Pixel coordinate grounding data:
* * * *
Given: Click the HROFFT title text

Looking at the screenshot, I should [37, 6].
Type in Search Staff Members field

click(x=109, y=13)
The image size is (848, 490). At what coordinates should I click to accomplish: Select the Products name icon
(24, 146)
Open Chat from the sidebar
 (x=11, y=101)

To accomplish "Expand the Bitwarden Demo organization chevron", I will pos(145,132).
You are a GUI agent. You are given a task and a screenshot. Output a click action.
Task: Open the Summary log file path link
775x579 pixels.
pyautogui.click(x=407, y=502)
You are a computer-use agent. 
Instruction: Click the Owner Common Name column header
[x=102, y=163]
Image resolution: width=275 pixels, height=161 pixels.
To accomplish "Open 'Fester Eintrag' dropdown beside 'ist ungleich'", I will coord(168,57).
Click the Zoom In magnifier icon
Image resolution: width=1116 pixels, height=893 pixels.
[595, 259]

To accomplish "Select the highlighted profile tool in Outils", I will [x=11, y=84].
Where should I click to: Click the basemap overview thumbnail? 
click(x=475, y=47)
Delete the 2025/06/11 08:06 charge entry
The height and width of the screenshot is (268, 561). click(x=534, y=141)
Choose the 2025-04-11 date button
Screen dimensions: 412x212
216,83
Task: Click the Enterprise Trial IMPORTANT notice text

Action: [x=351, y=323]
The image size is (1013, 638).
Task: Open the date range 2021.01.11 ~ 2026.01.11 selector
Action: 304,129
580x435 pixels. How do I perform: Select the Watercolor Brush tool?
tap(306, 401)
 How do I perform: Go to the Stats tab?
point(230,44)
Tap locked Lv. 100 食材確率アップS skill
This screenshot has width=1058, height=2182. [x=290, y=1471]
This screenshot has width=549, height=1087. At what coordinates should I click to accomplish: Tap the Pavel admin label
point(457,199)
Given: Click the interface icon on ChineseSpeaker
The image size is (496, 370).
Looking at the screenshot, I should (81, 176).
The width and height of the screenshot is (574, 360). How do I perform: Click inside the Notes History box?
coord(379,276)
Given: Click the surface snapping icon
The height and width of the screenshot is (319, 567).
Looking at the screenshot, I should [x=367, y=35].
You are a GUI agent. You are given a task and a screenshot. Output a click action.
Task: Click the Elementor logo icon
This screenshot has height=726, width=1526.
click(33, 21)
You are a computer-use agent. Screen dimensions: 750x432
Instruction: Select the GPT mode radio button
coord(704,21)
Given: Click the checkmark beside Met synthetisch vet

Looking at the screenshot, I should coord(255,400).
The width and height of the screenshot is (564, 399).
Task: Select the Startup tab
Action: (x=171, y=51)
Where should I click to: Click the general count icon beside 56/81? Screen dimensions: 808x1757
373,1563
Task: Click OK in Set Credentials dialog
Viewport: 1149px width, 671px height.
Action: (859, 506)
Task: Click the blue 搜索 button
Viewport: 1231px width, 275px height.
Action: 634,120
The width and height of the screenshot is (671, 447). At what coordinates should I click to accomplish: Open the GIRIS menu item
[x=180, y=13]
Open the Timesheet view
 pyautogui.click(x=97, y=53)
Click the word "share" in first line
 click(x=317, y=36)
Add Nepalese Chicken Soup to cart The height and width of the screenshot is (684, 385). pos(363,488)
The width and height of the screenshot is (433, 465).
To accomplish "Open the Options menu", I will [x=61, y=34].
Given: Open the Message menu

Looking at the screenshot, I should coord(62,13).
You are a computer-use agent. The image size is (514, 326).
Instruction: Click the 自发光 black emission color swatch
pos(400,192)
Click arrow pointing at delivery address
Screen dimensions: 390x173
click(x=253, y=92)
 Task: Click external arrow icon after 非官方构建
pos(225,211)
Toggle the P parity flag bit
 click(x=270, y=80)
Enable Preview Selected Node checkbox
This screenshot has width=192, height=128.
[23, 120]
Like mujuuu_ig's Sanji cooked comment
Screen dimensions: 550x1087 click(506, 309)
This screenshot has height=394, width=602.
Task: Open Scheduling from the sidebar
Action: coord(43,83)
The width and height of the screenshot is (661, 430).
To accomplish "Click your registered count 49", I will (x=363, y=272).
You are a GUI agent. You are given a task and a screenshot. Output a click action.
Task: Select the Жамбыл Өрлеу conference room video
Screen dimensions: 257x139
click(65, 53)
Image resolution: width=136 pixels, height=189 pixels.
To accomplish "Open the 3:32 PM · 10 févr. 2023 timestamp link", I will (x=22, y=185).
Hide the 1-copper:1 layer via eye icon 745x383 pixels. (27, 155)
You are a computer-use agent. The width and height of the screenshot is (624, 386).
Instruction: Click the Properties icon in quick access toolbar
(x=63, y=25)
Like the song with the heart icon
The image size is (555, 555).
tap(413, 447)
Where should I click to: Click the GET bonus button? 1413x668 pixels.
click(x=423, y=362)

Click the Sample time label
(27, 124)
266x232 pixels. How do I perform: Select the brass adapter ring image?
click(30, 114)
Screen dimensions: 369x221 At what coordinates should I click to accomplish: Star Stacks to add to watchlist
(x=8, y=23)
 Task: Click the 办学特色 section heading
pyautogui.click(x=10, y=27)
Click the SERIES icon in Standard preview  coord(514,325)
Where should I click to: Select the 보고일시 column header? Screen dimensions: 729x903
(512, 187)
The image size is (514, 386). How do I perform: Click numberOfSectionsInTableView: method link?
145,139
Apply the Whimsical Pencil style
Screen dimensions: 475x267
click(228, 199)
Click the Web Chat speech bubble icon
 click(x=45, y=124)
* * * *
§ **PROMPT**:
Your answer should be a single number: the count of lines above that contain the word "agent".

§ **ANSWER SPACE**:
7